The task
Set down every record below exactly as it stands, with the pictures omitted.

Records shown
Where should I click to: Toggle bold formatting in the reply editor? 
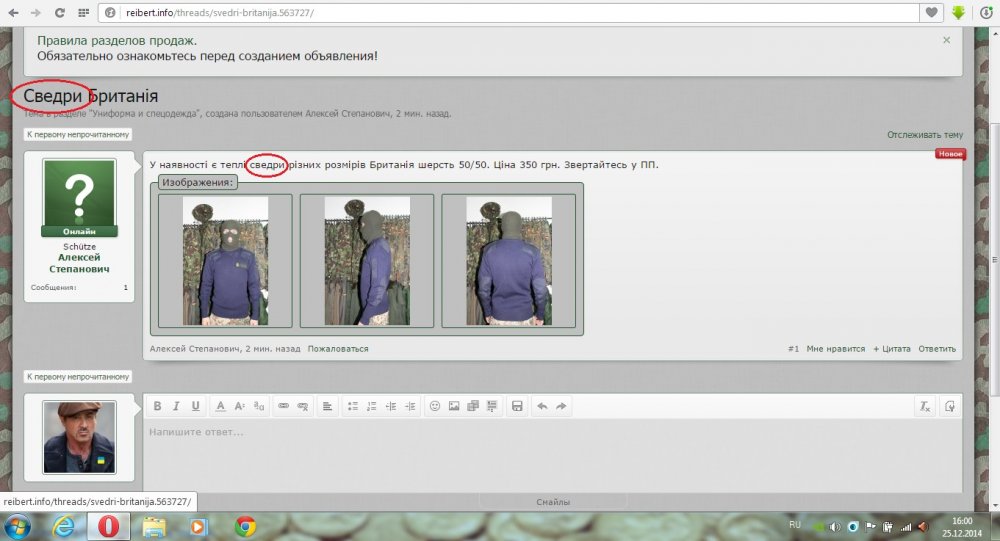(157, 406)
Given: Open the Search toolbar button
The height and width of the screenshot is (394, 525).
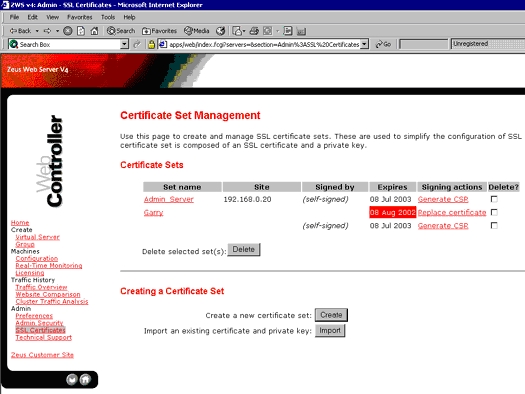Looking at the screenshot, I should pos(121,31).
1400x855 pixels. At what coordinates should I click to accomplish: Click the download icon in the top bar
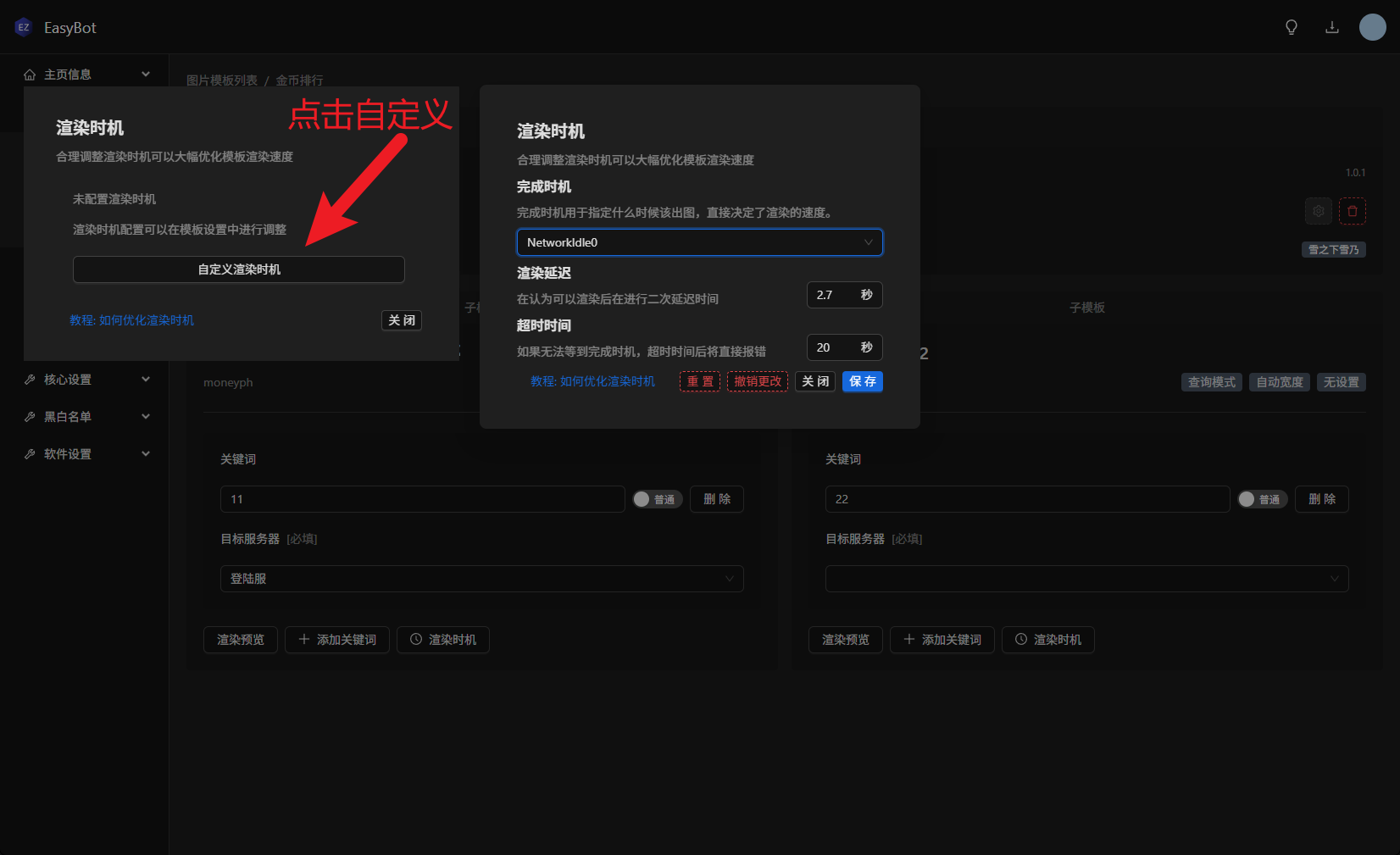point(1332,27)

Answer for this exercise
Where should I click to: Toggle bold formatting in the reply editor? 
(157, 406)
Given: Open the Search toolbar button
The height and width of the screenshot is (394, 525).
Looking at the screenshot, I should pos(121,31).
1400x855 pixels. At what coordinates should I click to accomplish: Click the download icon in the top bar
point(1332,27)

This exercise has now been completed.